If you get a bit crafty, you can outsource most of the work for this function to your search()
function. However, this is not strictly necessary.
Side Note: A solid implementation of hash tables might shrink the array if it starts to get too
sparse (in order to cut back on wasted memory), but we will avoid doing that in this assignment
(simply to make our lives a bit easier).
Return Value: If key is deleted successfully, return the index where it resided in the hash table.
Otherwise, return -1. If h is NULL or the hashFunction member of the hash table is NULL, return
-1. If there are multiple instances of key in the hash table, simply delete the first one you
encounter while probing.
double difficultyRating(void);
Return Value: Return a double indicating how difficult you found this assignment on a scale of
1.0 (ridiculously easy) through 5.0 (insanely difficult).
double hoursSpent(void);
Return Value: Return an estimate (greater than zero) of the number of hours you spent on this
assignment.
9. Compilation and Testing (Linux/Mac Command Line)
To compile multiple source files (.c files) at the command line:
gcc HashyHash.c testcase01.c -lm
By default, this will produce an executable file called a.out, which you can run by typing:
./a.out
If you want to name the executable file something else, use:
gcc HashyHash.c testcase01.c -lm -o HashyHash.exe
...and then run the program using:
./HashyHash.exe
Running the program could potentially dump a lot of output to the screen. If you want to redirect your
output to a text file in Linux, it’s easy. Just run the program using the following command, which will
create a file called whatever.txt that contains the output from your program:
./HashyHash.exe whatever.txt
Linux has a helpful command called diff for comparing the contents of two files, which is really
helpful here since we’ve provided several sample output files. You can see whether your output
matches ours exactly by typing, e.g.:
diff whatever.txt output01.txt
If the contents of whatever.txt and output01.txt are exactly the same, diff won’t have any output.

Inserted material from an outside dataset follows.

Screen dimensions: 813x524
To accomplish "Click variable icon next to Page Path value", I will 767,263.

It will just look like this:
seansz@eustis:~$ diff whatever.txt output01.txt
seansz@eustis:~$ _
If the files differ, it will spit out some information about the lines that aren’t the same. For example:
seansz@eustis:~$ diff whatever.txt output01.txt
1c1
< fail whale :(
---
Success!
seansz@eustis:~$ _
10.Compilation and Testing (Code::Blocks)

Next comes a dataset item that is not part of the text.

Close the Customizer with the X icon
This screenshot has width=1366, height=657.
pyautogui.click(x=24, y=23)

The key to getting your program to include a custom header file in Code::Blocks (or any IDE) is to
create a project. Here are the step-by-step instructions for creating a project in Code::Blocks and
importing HashyHash.h and the HashyHash.c file you’ve created (even if it’s just an empty file so far).
1. Start Code::Blocks.
2. Create a New Project (File → New → Project).

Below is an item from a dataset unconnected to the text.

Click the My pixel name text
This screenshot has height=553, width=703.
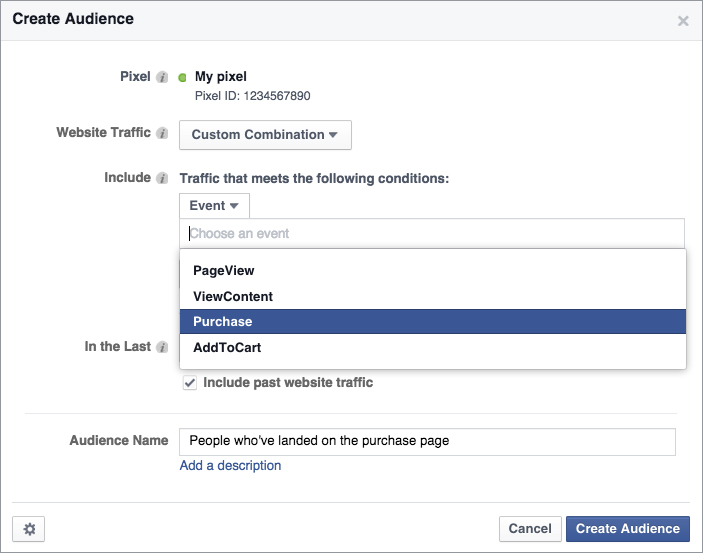pos(221,77)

3. Choose “Empty Project” and click “Go.”
4. In the Project Wizard that opens, click “Next.”
5. Input a title for your project (e.g., “HashyHash”).
6. Pause to reflect on how much you’ve learned this semester. You are an impressive human being.
7. Choose a folder (e.g., Desktop) where Code::Blocks can create a subdirectory for the project.
8. Click “Finish.”
Now you need to import your files. You have two options:
1. Drag your source and header files into Code::Blocks. Then right click the tab for each file and
choose “Add file to active project.”
– or –
2. Go to Project → Add Files…. Then browse to the directory with the source and header files you
want to import. Select the files from the list (using CTRL-click to select multiple files). Click
“Open.” In the dialog box that pops up, click “OK.”
You should now be good to go. Try to build and run the project (F9). As a friendly reminder: Even if
you develop your code with Code::Blocks on Windows, you ultimately have to transfer it to the Eustis
server to compile and test it there. See the following page (Section 9, “Compilation and Testing
(Linux/Mac Command Line)”) for instructions on command line compilation in Linux.